[Start of Attachment]

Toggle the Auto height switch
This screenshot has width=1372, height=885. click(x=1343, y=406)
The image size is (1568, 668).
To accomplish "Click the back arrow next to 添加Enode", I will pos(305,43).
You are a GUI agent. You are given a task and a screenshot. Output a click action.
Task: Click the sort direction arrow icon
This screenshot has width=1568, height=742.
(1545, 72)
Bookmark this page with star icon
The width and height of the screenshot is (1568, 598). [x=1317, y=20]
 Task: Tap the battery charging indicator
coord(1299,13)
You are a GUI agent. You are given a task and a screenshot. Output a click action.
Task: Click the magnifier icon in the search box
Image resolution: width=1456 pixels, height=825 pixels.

[End of Attachment]

→ **Directions**
Above are the entries; return each one exactly.

→ **Result of the exercise**
Toggle the Auto height switch
This screenshot has width=1372, height=885. click(x=1343, y=406)
The image size is (1568, 668).
To accomplish "Click the back arrow next to 添加Enode", I will pos(305,43).
You are a GUI agent. You are given a task and a screenshot. Output a click action.
Task: Click the sort direction arrow icon
This screenshot has width=1568, height=742.
(1545, 72)
Bookmark this page with star icon
The width and height of the screenshot is (1568, 598). [x=1317, y=20]
 Task: Tap the battery charging indicator
coord(1299,13)
You are a GUI agent. You are given a task and a screenshot. Output a click action.
Task: Click the magnifier icon in the search box
Image resolution: width=1456 pixels, height=825 pixels.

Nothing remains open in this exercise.